Could that be the connection between Jim List’s family and mine? Did a long-ago male ancestor give rise to one male descendant who made his way into Hungary and another who ended up in Portugal, where he produced a son who would make his way back to India as a mercenary, explorer or missionary? Was it a bloodline connection to an eleventh-century Muslim invader that we shared? The only thing we could say with confidence was that we would never know. Our common ancestor had lived before surnames were invented, making it near to impossible that any paper trail could lead us to him.
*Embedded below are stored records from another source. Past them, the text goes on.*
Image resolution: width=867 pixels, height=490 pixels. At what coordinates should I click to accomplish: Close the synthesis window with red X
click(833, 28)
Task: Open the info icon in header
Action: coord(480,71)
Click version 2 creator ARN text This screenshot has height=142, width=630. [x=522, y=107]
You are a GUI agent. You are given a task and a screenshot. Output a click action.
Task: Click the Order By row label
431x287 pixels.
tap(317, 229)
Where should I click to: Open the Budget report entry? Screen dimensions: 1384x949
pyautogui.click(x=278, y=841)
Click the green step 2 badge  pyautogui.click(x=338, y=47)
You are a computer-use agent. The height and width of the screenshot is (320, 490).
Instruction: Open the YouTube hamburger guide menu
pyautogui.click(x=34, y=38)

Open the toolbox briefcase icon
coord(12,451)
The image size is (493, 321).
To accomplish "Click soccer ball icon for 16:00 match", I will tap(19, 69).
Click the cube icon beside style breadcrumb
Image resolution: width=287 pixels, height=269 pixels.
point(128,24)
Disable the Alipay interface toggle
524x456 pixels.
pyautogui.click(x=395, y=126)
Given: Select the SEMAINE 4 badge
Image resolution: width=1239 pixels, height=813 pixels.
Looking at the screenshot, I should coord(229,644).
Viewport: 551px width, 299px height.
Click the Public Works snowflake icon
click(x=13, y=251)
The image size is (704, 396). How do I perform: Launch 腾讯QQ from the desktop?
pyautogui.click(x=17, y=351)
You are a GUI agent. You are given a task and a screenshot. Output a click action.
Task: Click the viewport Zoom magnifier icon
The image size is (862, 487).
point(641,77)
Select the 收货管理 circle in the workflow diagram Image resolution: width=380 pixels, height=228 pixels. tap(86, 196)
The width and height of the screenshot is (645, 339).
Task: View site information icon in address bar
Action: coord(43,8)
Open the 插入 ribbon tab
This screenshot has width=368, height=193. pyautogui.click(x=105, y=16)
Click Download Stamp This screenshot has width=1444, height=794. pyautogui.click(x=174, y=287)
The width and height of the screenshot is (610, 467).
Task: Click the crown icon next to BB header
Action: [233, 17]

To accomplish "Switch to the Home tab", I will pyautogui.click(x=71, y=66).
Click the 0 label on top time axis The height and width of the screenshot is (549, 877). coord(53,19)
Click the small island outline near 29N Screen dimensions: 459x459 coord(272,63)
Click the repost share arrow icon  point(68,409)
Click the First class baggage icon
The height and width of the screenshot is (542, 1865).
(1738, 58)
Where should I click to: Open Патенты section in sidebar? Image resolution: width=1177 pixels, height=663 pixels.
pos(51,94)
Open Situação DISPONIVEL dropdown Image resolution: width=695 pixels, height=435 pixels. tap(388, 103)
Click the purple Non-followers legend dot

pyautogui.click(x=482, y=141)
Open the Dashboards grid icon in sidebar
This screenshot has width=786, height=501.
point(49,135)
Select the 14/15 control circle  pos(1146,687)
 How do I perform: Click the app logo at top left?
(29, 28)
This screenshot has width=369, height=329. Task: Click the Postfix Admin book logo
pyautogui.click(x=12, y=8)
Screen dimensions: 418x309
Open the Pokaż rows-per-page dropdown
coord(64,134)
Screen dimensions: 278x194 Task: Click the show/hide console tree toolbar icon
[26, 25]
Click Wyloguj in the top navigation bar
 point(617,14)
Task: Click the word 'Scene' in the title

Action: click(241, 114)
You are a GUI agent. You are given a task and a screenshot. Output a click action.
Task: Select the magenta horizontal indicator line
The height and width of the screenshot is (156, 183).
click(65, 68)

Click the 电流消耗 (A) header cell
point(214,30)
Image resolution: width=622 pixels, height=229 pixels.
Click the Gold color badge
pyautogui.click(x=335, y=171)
Jim List and I finally spoke with each other in June 2006. We’d had a couple of weeks to ponder just how far the genetic family can extend, and it had only made both of us more curious about the other. Jim was fifty-six, the father of two, a biologist with a special interest in nature preserves and coastal research, and he’d always had romantic notions about his heritage. “I thought I detected an epicanthic fold in my eyes,” he said, referring to the upper eyelid skin fold usually associated with East Asian populations. “I thought maybe it was my mother’s ancestors’ wild Viking roaming that brought that into the bloodline.”
We laughed and Jim said, “Oh yes, I’ve had a lot of romantic notions.” When he read in a magazine about the National Geographic-IBM effort to trace the genetic history of the world, he decided to take the test. “The first thing I learned was that my ancestry, maybe ten thousand years ago, came from the cradle of civilization in Mesopotamia and we were agricultural—which is a bit of a disappointment.”
“What were you hoping for?”
“Well, being a romantic, I wanted to be the line that went straight north [from Africa] to the steppes and became the first ones to tame horses. I guess I had nursed this fable of the Hungarian and the Mongol and the epicanthic fold and all that.”